Start of Input
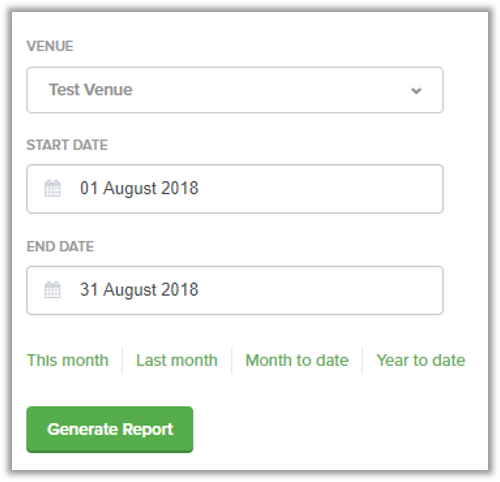Click the Start Date calendar icon
Image resolution: width=500 pixels, height=482 pixels.
(53, 189)
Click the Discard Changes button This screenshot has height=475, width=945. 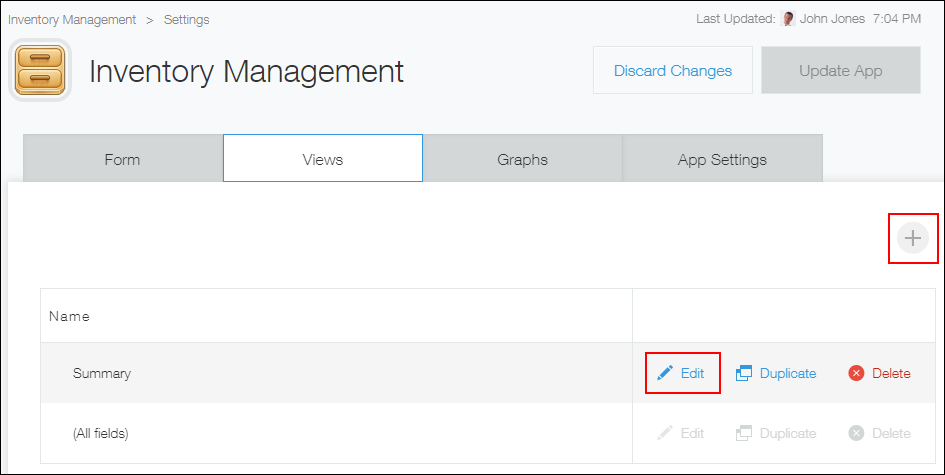click(672, 71)
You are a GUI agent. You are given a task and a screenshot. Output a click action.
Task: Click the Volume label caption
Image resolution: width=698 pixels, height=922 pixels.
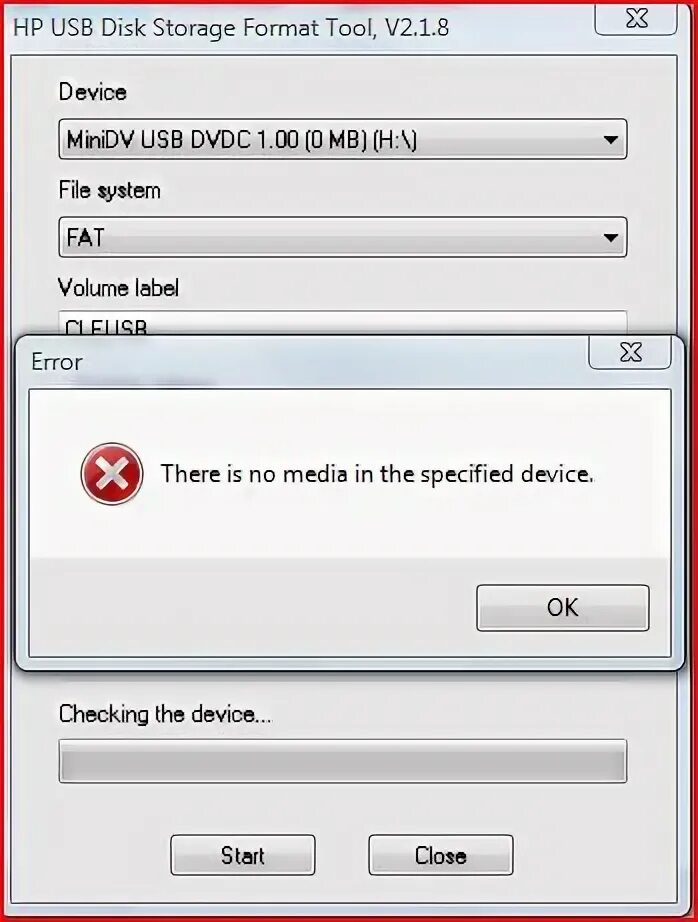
End of Input
Work task >> All lines between the one that contains "Task: Click the Volume label caption" and the end of the records above, both included, are to be returned exactly as they stand, except for pictures, which are omitted.

Exercise answer >>
Task: Click the Volume label caption
Image resolution: width=698 pixels, height=922 pixels.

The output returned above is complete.